What were the greatest challenges?
She didn't want anything to do with dh when he first arrived. She's known in her travel group as having been trouble.
Sleep. She woke every hour for a long time, and screamed (like I've never heard screaming before) before falling asleep. I wish I had been prepared (emotionally) for such sleep troubles. She didn't have any in ET, so I thought we'd skipped over midnight wakings by skipping over infancy.
Fifty minute (literally) tantrums during which she positively could not be consoled. This was most difficult because her usual personality is sunny (see joys).
I (also literally) got dehydrated, because every time I had a glass of water, she begged for it and cried if I didn't give it to her. And then I'd forget to take care of Momma (one thing to do differently!) She would also scream when other people ate -- she was convinced at first that there would not be enough. We started right away leaving sippies of water and cups of cereal around at her reach and that helped. But oh that screaming . . .
Now, a bit of communication difficulty. She went from speaking kembatinga and amharic to not speaking but biting to babbling English sounds to speaking a bit of English. One morning she said a whole string of what I believe is Kembatinga and then laughed. I wish I knew what was so funny! Perhaps that I didn't understand.
Our ongoing (losing) battle with ringworm.
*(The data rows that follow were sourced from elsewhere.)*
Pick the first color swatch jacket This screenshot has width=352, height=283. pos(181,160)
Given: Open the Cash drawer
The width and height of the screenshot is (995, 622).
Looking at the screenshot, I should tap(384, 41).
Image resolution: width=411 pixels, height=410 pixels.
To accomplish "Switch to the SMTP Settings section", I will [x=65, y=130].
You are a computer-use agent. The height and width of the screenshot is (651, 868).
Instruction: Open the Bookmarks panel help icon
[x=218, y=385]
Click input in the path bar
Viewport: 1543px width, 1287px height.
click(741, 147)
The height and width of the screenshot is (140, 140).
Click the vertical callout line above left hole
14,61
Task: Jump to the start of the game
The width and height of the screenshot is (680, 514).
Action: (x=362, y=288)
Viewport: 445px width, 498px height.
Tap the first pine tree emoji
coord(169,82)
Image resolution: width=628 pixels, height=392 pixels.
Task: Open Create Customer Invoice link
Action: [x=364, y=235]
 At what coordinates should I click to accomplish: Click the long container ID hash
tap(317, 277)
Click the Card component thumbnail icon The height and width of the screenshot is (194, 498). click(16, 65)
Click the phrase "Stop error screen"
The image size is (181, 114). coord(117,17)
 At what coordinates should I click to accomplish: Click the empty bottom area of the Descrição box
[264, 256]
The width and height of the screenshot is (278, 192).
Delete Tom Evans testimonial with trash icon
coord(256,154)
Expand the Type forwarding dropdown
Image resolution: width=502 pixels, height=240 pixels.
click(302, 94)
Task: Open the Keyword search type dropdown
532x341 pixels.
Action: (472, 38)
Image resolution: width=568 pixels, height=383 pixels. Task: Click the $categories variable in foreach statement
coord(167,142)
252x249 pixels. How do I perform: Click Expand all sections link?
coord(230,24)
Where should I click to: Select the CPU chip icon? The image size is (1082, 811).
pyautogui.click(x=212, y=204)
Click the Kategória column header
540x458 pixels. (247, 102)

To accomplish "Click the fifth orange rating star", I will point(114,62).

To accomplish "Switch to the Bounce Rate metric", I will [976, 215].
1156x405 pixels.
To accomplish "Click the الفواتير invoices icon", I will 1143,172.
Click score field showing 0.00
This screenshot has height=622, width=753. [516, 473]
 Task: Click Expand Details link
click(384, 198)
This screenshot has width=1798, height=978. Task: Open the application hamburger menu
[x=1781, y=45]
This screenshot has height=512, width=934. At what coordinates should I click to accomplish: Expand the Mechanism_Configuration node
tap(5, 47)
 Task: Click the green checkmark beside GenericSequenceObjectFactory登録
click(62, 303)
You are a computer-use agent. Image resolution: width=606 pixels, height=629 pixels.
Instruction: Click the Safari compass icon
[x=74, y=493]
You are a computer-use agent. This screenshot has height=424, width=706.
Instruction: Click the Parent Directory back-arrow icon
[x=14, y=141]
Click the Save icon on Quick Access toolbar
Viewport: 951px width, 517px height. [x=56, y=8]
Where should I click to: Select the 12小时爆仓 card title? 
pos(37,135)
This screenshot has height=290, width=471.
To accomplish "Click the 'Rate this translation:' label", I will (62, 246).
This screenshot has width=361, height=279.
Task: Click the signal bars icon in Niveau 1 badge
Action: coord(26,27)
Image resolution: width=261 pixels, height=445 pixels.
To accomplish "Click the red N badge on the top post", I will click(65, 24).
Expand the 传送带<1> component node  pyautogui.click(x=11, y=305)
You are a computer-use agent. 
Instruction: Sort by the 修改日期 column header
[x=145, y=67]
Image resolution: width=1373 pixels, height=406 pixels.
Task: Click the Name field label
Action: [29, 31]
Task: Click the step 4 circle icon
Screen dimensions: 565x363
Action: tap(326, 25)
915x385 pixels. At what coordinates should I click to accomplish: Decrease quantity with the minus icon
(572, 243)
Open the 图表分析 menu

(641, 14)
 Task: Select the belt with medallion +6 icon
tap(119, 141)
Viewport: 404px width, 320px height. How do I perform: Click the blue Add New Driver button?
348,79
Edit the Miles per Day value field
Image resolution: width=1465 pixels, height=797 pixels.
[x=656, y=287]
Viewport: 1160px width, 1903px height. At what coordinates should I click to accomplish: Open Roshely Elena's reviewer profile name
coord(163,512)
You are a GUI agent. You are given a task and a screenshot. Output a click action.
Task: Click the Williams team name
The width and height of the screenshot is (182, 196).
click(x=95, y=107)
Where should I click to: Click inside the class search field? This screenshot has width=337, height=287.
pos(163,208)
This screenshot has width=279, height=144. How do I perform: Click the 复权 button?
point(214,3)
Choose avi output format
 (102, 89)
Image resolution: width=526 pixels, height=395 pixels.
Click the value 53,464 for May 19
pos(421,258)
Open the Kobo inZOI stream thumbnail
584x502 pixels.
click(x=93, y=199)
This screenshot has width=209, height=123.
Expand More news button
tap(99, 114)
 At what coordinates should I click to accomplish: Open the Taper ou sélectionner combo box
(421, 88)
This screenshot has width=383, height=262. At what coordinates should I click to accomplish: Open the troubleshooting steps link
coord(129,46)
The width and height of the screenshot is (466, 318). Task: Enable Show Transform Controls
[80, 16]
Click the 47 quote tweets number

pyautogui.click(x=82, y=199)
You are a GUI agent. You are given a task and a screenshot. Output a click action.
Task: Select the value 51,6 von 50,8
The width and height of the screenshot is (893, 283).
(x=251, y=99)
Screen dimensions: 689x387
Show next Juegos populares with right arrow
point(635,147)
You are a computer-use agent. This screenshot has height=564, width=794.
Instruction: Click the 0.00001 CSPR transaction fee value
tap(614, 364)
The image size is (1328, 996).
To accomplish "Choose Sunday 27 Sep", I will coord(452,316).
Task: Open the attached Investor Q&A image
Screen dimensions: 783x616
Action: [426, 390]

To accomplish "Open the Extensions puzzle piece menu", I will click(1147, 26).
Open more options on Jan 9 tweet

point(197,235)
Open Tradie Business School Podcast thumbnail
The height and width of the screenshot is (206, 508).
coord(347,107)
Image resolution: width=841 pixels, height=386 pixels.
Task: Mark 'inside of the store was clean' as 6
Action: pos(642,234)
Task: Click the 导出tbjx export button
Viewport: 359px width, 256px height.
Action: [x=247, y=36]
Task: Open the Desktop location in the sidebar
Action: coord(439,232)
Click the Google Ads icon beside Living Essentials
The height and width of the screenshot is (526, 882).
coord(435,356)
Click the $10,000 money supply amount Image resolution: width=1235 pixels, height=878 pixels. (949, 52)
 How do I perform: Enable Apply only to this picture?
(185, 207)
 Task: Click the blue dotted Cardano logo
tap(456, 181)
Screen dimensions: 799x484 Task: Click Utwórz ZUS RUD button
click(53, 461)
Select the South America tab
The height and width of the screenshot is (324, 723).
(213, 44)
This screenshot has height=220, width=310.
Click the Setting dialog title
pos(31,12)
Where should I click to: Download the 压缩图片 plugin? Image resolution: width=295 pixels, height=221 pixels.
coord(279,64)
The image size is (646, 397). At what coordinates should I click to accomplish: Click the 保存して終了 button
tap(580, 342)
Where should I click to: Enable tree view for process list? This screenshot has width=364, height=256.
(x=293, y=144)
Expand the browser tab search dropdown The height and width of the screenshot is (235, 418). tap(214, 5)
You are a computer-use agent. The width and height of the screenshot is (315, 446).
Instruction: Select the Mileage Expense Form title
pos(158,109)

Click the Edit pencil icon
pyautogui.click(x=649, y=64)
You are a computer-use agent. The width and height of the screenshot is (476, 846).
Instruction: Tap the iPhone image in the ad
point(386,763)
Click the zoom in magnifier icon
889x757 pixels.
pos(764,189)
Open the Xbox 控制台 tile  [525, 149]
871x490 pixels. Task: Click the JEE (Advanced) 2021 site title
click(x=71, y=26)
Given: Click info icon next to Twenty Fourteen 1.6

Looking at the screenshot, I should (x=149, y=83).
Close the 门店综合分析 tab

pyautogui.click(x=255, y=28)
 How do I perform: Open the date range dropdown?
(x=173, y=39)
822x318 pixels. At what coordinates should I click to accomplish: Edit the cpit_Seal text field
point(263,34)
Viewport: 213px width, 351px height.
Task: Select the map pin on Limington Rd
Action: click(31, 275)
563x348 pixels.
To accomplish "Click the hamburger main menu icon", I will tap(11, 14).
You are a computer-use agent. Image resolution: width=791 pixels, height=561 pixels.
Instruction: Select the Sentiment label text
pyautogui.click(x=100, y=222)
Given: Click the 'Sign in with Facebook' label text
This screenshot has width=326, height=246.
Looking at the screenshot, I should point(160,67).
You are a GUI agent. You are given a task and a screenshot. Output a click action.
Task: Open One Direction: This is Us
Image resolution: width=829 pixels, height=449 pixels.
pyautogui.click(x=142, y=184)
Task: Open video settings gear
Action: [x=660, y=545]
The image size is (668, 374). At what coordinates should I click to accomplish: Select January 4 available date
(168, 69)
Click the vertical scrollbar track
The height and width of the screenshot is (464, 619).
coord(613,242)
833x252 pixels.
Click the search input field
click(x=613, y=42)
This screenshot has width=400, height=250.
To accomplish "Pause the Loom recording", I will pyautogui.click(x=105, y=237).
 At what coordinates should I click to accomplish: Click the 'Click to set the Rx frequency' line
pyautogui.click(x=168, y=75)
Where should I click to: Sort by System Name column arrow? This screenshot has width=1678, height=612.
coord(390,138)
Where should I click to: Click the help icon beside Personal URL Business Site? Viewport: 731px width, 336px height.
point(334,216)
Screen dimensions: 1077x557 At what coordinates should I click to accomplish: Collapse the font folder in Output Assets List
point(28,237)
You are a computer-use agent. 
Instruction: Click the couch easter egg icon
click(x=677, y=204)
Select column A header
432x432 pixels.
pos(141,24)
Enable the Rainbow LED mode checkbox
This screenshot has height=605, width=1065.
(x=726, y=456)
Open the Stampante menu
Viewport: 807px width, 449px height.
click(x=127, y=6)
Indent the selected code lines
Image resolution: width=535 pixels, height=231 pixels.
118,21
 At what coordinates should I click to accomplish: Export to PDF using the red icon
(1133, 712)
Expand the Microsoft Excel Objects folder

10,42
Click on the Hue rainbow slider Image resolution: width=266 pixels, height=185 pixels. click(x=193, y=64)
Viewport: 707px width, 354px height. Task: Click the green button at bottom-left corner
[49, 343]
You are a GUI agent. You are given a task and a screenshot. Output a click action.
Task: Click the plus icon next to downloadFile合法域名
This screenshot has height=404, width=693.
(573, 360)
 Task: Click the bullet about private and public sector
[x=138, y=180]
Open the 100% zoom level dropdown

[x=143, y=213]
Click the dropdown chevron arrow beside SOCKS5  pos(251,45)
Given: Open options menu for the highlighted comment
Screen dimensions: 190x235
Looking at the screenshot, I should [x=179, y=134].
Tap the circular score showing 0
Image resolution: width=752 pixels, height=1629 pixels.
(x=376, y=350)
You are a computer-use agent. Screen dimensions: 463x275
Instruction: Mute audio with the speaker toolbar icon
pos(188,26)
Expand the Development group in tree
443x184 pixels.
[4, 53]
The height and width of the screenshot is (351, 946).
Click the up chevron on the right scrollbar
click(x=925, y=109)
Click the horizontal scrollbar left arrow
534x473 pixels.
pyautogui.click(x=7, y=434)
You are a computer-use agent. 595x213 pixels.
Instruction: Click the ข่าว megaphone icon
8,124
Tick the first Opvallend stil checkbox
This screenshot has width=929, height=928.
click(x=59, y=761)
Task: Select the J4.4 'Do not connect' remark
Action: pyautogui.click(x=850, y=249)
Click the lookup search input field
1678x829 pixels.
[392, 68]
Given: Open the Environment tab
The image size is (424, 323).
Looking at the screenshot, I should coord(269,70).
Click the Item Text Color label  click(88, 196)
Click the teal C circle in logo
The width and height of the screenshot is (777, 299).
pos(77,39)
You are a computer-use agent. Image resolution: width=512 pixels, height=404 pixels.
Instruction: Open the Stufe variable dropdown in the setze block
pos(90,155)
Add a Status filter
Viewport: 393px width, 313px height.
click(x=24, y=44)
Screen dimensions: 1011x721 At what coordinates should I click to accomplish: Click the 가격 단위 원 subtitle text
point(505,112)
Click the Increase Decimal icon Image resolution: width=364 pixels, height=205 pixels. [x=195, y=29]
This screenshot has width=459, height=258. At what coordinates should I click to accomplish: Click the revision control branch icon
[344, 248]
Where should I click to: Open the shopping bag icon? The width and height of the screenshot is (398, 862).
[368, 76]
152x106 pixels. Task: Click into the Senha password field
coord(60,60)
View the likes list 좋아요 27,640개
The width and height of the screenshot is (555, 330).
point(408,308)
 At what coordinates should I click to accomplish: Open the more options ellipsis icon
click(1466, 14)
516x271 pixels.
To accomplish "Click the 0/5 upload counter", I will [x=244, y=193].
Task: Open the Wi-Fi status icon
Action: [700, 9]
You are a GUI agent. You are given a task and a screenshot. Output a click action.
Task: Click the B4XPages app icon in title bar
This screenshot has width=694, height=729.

What were unexpected joys?
Oh my. For dh, the day she finally laughed with him was one of the proudest moments of his life. Milestones are very different with toddler adoption, but there are so many to celebrate!!!!
When she's happy, she is the happiest person I've ever known. She can light up a room just by being in it. She is incredibly smart and funny, and remarkably healthy -- she's two sizes bigger than when she came home three months ago. She sings to herself, and has fabulous pitch (thank goodness).
Did you co-sleep? Do you still?
We did at first. One night she just couldn't settle, so we put her in her room and she fell right asleep and slept soundly. I had enjoyed cosleeping with my son, had expected to cosleep for attachment, and advocated for it for others. Now I advocate flexibility!
Did you stick to Ethiopian food?
No. We have an injera basket, though, so for the first month or so she'd look in there and seem a little disappointed. Now she just looks for sweets.
Have they branched out in their tastes?
She loves pizza and "Doduts" unfortunately, yogurt and crackers with peanut butter or cream cheese. First month she ate anything, now she's practicing being picky (right on schedule, really).
As an aside, had I known she'd already had peanut butter (thanks, dh) I wouldn't have enforced that waiting to avoid a potential allergy thing, and served peanut butter (which I now know she loves) to her brother in front of her (see fifty minute tantrums, above).
What really surprised you?
How much she remembers that she can't communicate. Her "happy" memories -- we framed paintings on false banana leaves and when we first got them back she happily chattered away about them. But just last week I tried on one of the embroidered shirts dh brought back for me and she screamed and cried and tried to tear it off of me. Very strong happy and sad responses.
How much this girl loves shoes and shoe shopping!
How pressured I felt to hide the difficulties in order to advocate for toddler adoption. How I hated being a poster family in those first months.
How I already can't imagine my life without her.
Has the attachment gone well?
Very. At first it was a lot of work, and quite stressful for me. I couldn't leave her sight without her breaking into a sweat of panic and breaking down. Then it became hard to separate out "I really need you, Momma" from "I just _want_ to be held" behavior. I'm still not so good at discriminating that, or she's still really good and conflating them, or she just has me wrapped.
How have they bonded with other siblings?
She bonded with her big brother immediately. Her acceptance of me followed from her trust for him. She adores him, and he adores her. She still tries to shove him off my lap, though, and insists that I'm "Me-me Momma" and that he's _her_ beebee. Hoping that she will start to see that there's enough love to go around.
What would you differently?
I need more time with this one. I thought maybe answering these questions would make me realize what I wish I had known. Only if we ever knew how hard things were going to be, we probably wouldn't ever do them. So thank heaven for our lack of foresight.